Approximate Novelty Search
Anubhav Singh, Nir Lipovetzky, Miquel Ramirez, Javier Segovia-Aguas

TL;DR
This paper introduces polynomial approximation methods for width-based search algorithms, significantly improving their efficiency and scalability in planning tasks by using random sampling, Bloom filters, and adaptive policies.
Contribution
It presents novel polynomial approximation techniques for novelty computation and search strategies, enhancing the performance of width-based planners.
Findings
Significantly better performance than state-of-the-art planners on benchmarks.
Reduced runtime and memory usage through approximation methods.

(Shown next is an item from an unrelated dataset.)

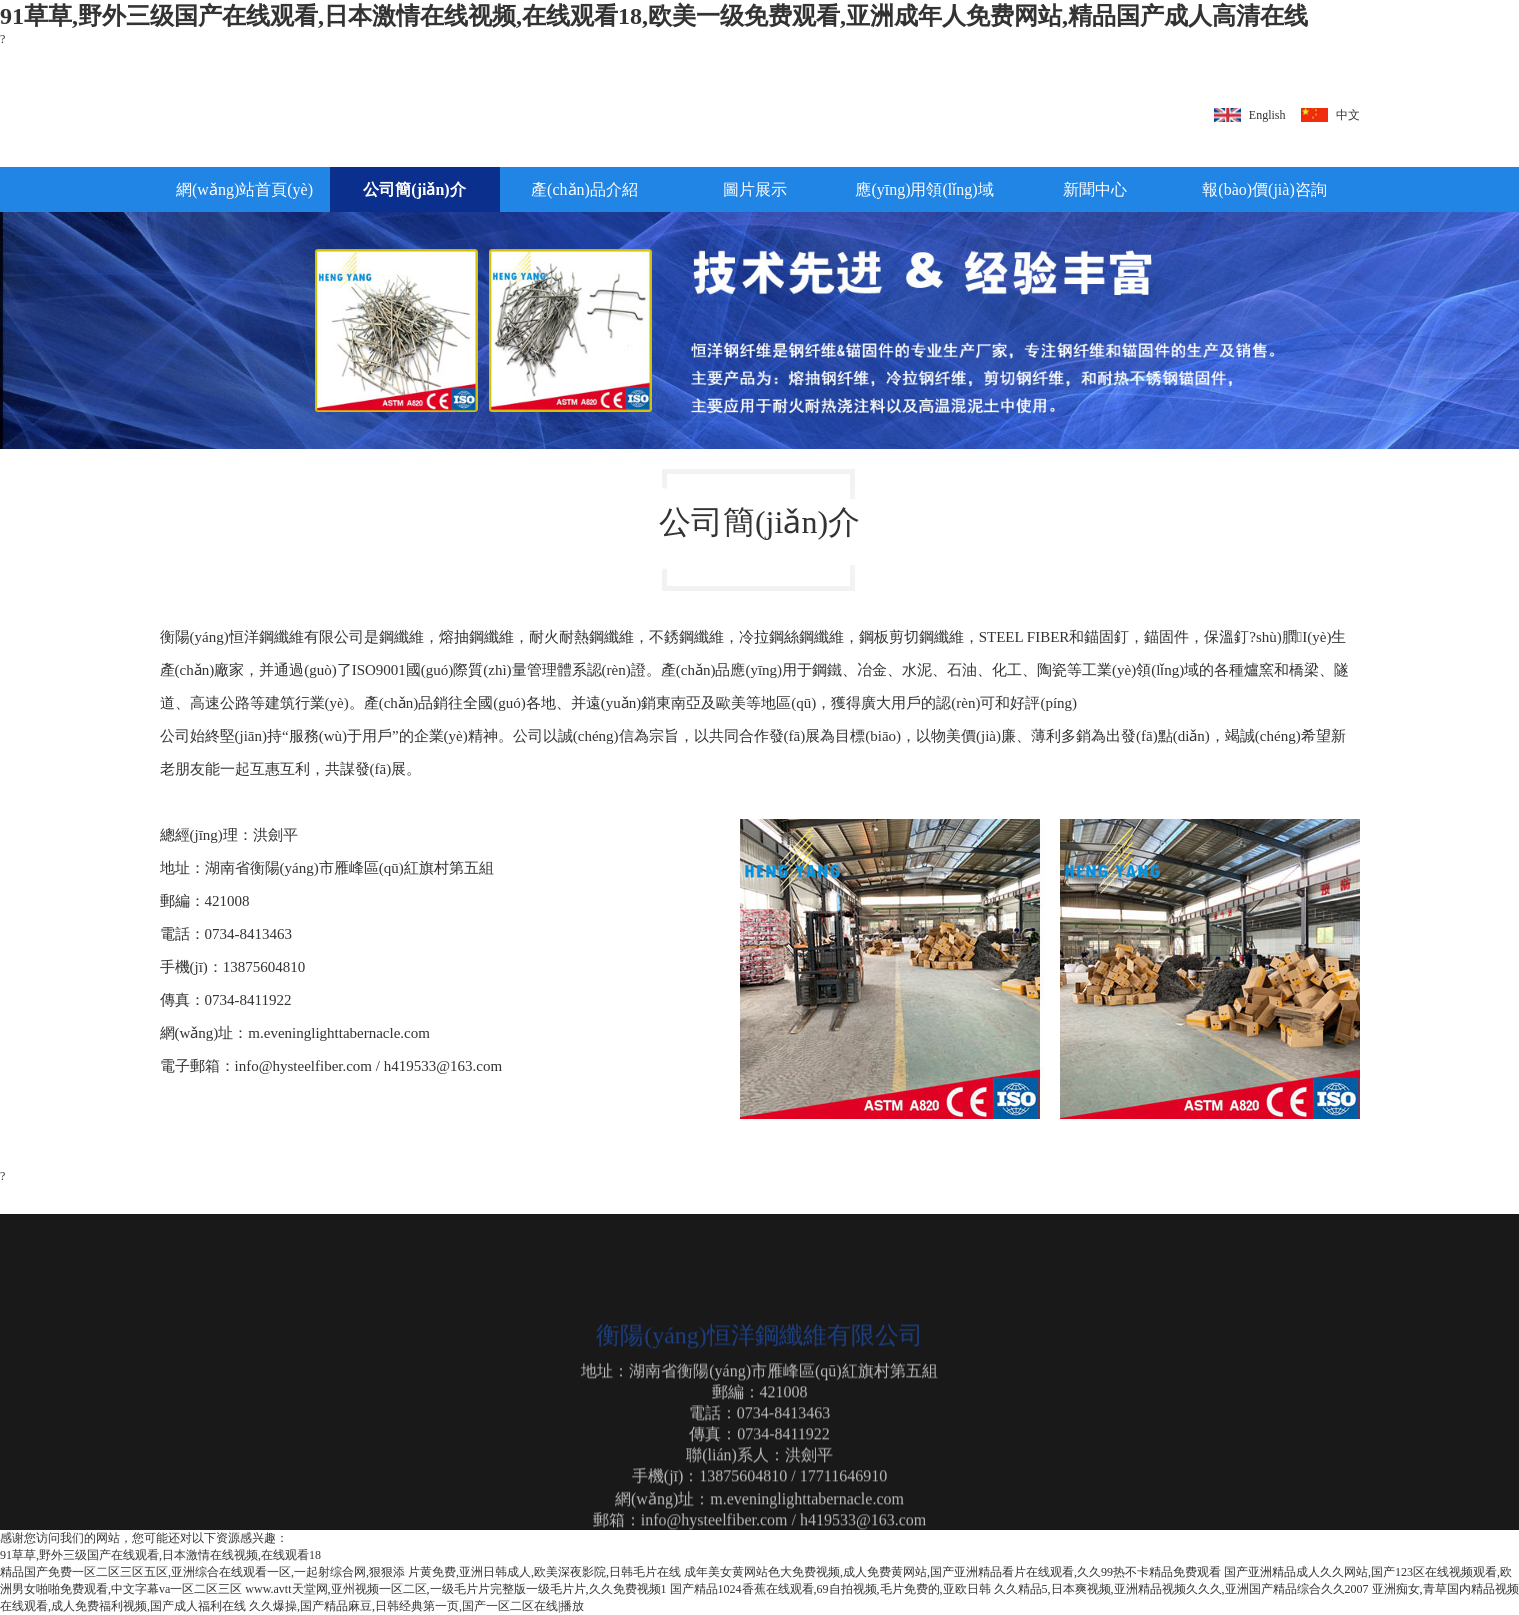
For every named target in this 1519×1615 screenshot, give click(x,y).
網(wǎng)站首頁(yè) (244, 189)
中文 (1348, 115)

Effective integration of sampling and adaptive policies into existing algorithms.
Abstract
Width-based search algorithms seek plans by prioritizing states according to a suitably defined measure of novelty, that maps states into a set of novelty categories. Space and time complexity to evaluate state novelty is known to be exponential on the cardinality of the set. We present novel methods to obtain polynomial approximations of novelty and width-based search. First, we approximate novelty computation via random sampling and Bloom filters, reducing the runtime and memory footprint. Second, we approximate the best-first search using an adaptive policy that decides whether to forgo the expansion of nodes in the open list. These two techniques are integrated into existing width-based algorithms, resulting in new planners that perform significantly better than other state-of-the-art planners over benchmarks from the International Planning Competitions.